■ **Supplied passage**:
====================

In an embodiment, the audio data processing apparatus further includes:

    • an audio-video set obtaining module, configured to obtain video segments corresponding to the music segments in the same-type music segment set, to obtain a video segment set; and concatenate the same-type music segment set and the video segment set to obtain a same-type audio-video set.


All or some of the modules in the foregoing audio data processing apparatus may be implemented by using software, hardware, and a combination thereof. The foregoing modules may be embedded in or independent of a processor in the computer device in a hardware form, or may be stored in a memory in the computer device in a software form, so that the processor invokes the software to execute operations corresponding to the foregoing modules.


In an embodiment, a computer device is provided. The computer device may be a server, and an internal structure diagram of the computer device may be shown in FIG. 17. The computer device includes a processor, a memory, an input/output (I/O), and a communication interface. The processor, the memory, and the input/output interface are connected to each other by using a system bus, and the communication interface is connected to the system bus by using the input/output interface. The processor of the computer device is configured to provide a computing and control capability. The memory of the computer device includes a non-volatile storage medium and an internal memory. The non-volatile storage medium stores an operating system, computer readable instructions, and a database. The internal memory provides an environment for running an operating system and computer readable instructions in the non-volatile storage medium. A database of the computer device is configured to store audio data, video data, training data, and the like. The input/output interface of the computer device is configured to exchange information between the processor and an external device. The communication interface of the computer device is configured to communicate with an external terminal by using a network connection. The computer readable instructions are executed by the processor to implement an audio data processing method.


In an embodiment, a computer device is provided. The computer device may be a terminal, and an internal structure diagram of the computer device may be shown in FIG. 18. The computer device includes a processor, a memory, an input/output interface, a communication interface, a display unit, and an input apparatus. The processor, the memory, and the input/output interface are connected to each other by using a system bus, and the communication interface, the display unit, and the input apparatus are connected to the system bus by using the input/output interface. The processor of the computer device is configured to provide a computing and control capability. The memory of the computer device includes a non-volatile storage medium and an internal memory. The non-volatile storage medium stores an operating system and computer readable instructions. The internal memory provides an environment for running an operating system and computer readable instructions in the non-volatile storage medium. The input/output interface of the computer device is configured to exchange information between the processor and an external device. The communication interface of the computer device is configured to communicate with an external terminal in a wired or wireless manner. The wireless manner may be implemented by using Wi-Fi, a mobile cellular network, a near field communication (NFC), or another technology. The computer readable instructions are executed by the processor to implement an audio data processing method. The display unit of the computer device is configured to form a visual picture, and may be a display screen, a projection apparatus, or a virtual reality imaging apparatus. The display screen may be a liquid crystal display screen or an electronic ink display screen. The input apparatus of the computer device may be a touch layer covering the display screen, may be a key, a trackball, or a touchpad disposed on a housing of the computer device, or may be an external keyboard, touchpad, or mouse.


A person skilled in the art may understand that the structure shown in FIG. 17 or FIG. 18 is merely a block diagram of a partial structure related to the solutions of this application, and does not constitute a limitation on the computer device to which the solutions of this application are applied. A specific computer device may include more or fewer components than those shown in the figure, or combine some components, or have different component arrangements.

====================

■ **Record set**:

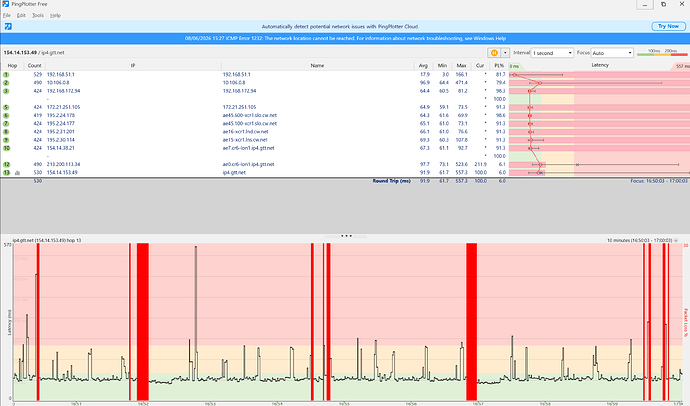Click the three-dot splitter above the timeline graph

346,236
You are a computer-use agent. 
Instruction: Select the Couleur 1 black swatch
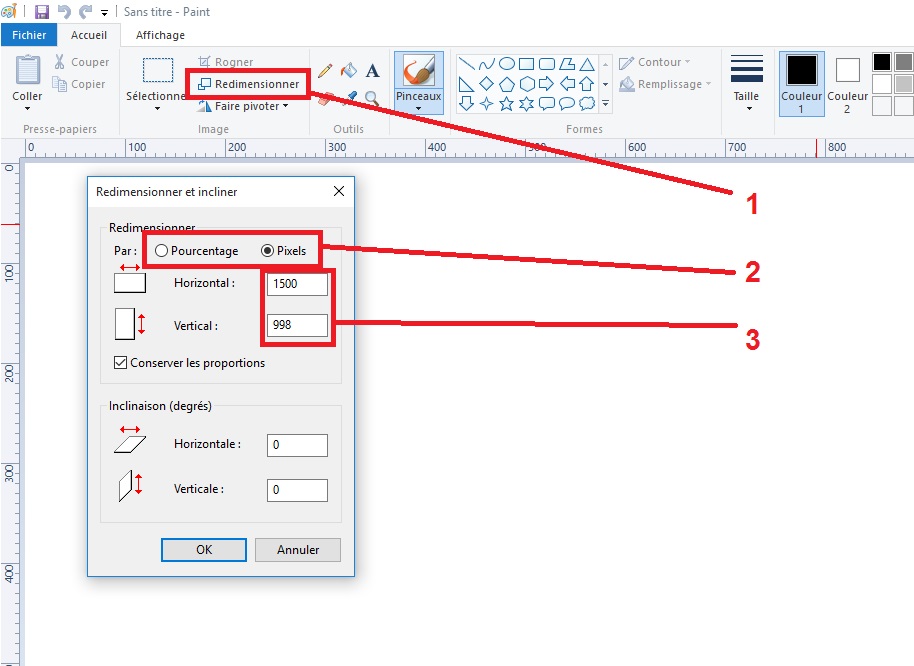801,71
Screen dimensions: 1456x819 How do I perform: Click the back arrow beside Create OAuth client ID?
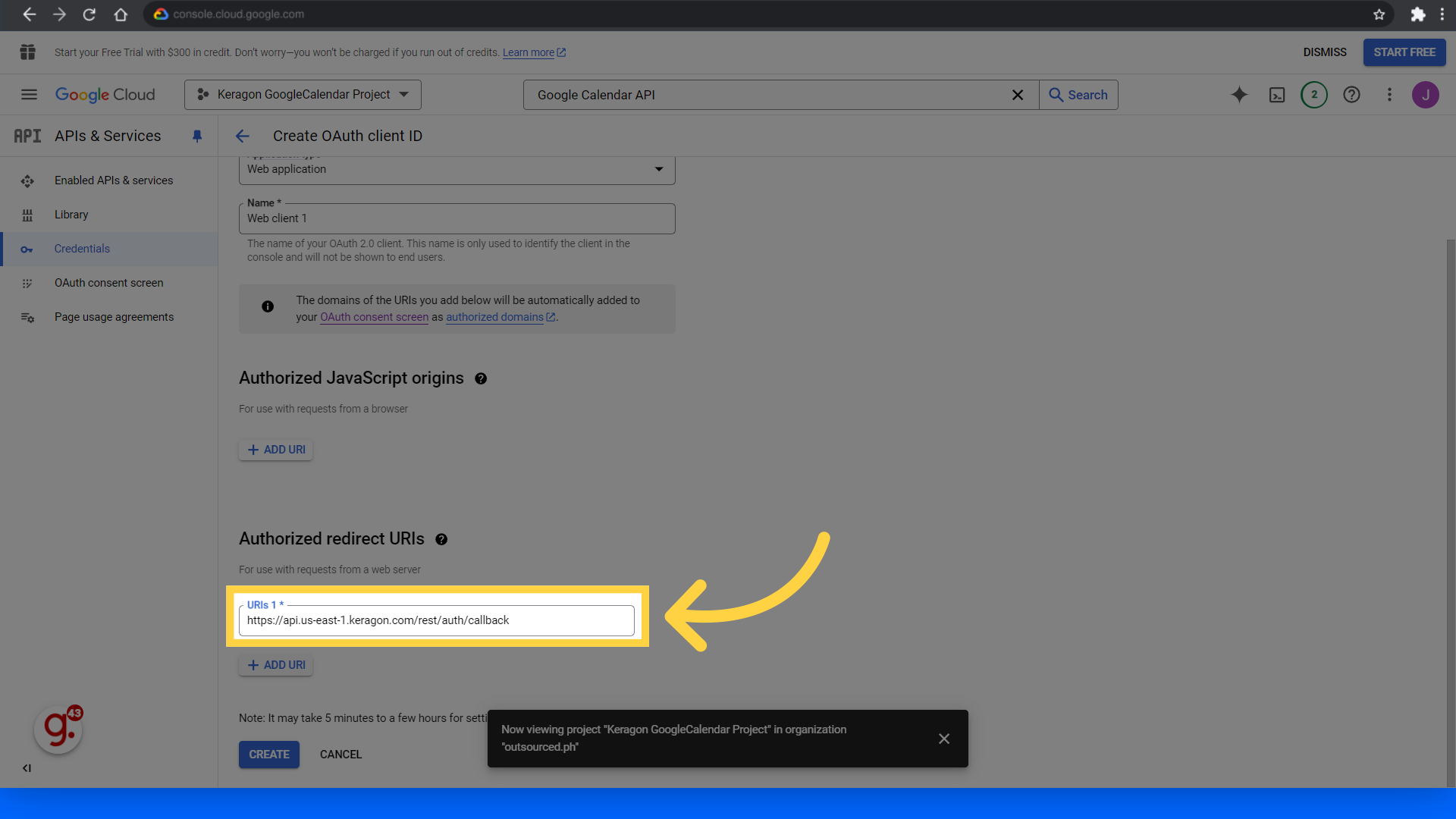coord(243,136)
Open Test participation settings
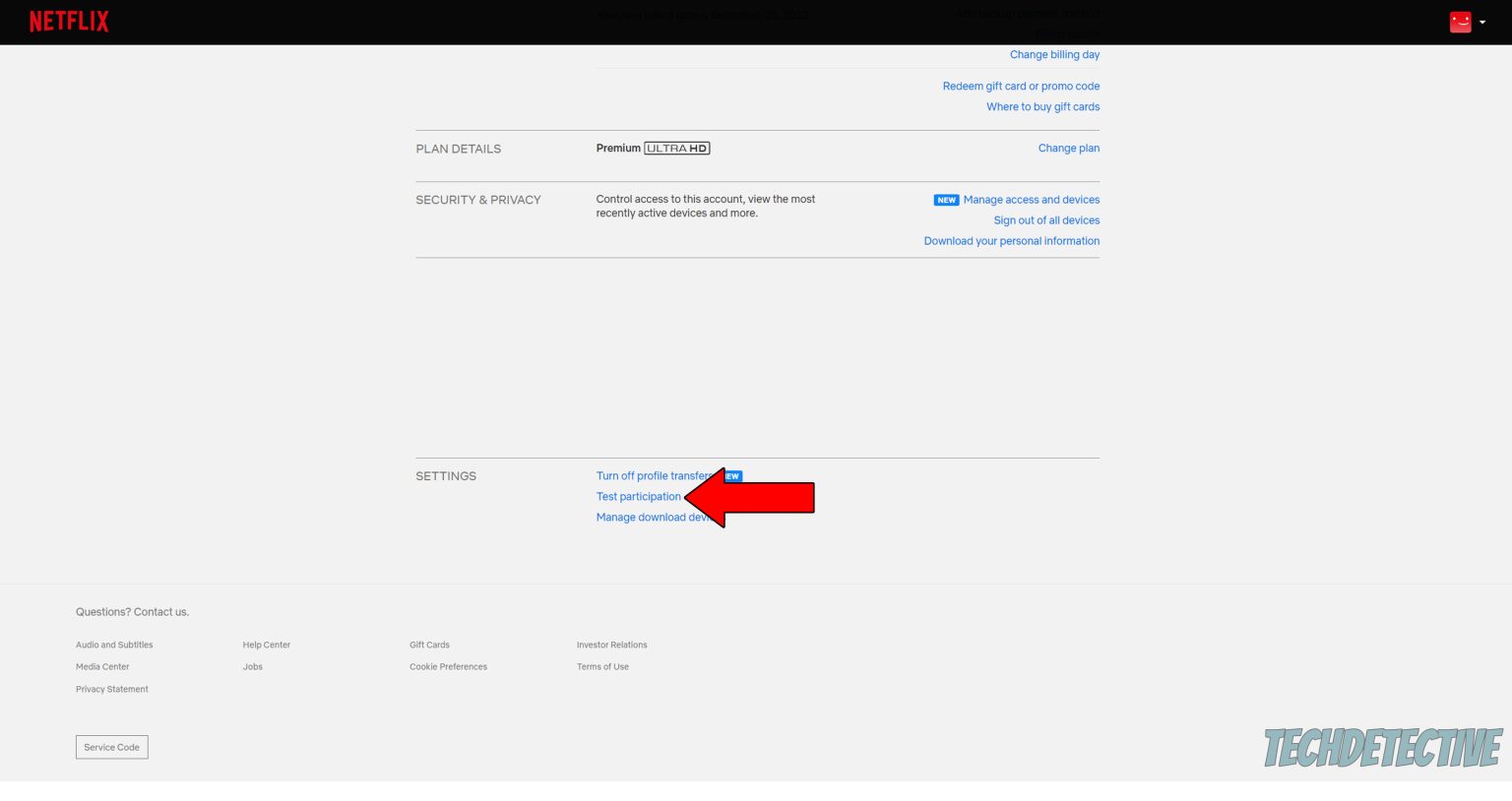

====================

■ **Required actions**:
1. Copy the audio data processing passage, beginning at the words "In an embodiment, the" and stopping after "the foregoing modules.", and replace "modules" with "units" throughout that span.
2. Carry on the audio data processing passage by writing what would follow its last sentence.
The records are separate from the audio data processing passage and unrelated to it.

■ **Results of the tasks**:
1.
In an embodiment, the audio data processing apparatus further includes:

    • an audio-video set obtaining module, configured to obtain video segments corresponding to the music segments in the same-type music segment set, to obtain a video segment set; and concatenate the same-type music segment set and the video segment set to obtain a same-type audio-video set.


All or some of the units in the foregoing audio data processing apparatus may be implemented by using software, hardware, and a combination thereof. The foregoing units may be embedded in or independent of a processor in the computer device in a hardware form, or may be stored in a memory in the computer device in a software form, so that the processor invokes the software to execute operations corresponding to the foregoing units.

2.
In an embodiment, a computer device is further provided, including a memory and a processor, where the memory stores computer readable instructions, and the processor implements steps in the foregoing method embodiments when executing the computer readable instructions.


In an embodiment, a computer readable storage medium is provided, where computer readable instructions are stored on the computer readable storage medium, and steps in the foregoing method embodiments are implemented when the computer readable instructions are executed by a processor.


In an embodiment, a computer program product is provided, including computer readable instructions, and the computer readable instructions are executed by a processor to implement steps in the foregoing method embodiments.


User information (including but not limited to user device information, user personal information, and the like) and data (including but not limited to data used for analysis, stored data, and displayed data) involved in this application are information and data that are authorized by a user or that are fully authorized by each party, and related data needs to be collected, used, and processed in compliance with relevant national laws and standards.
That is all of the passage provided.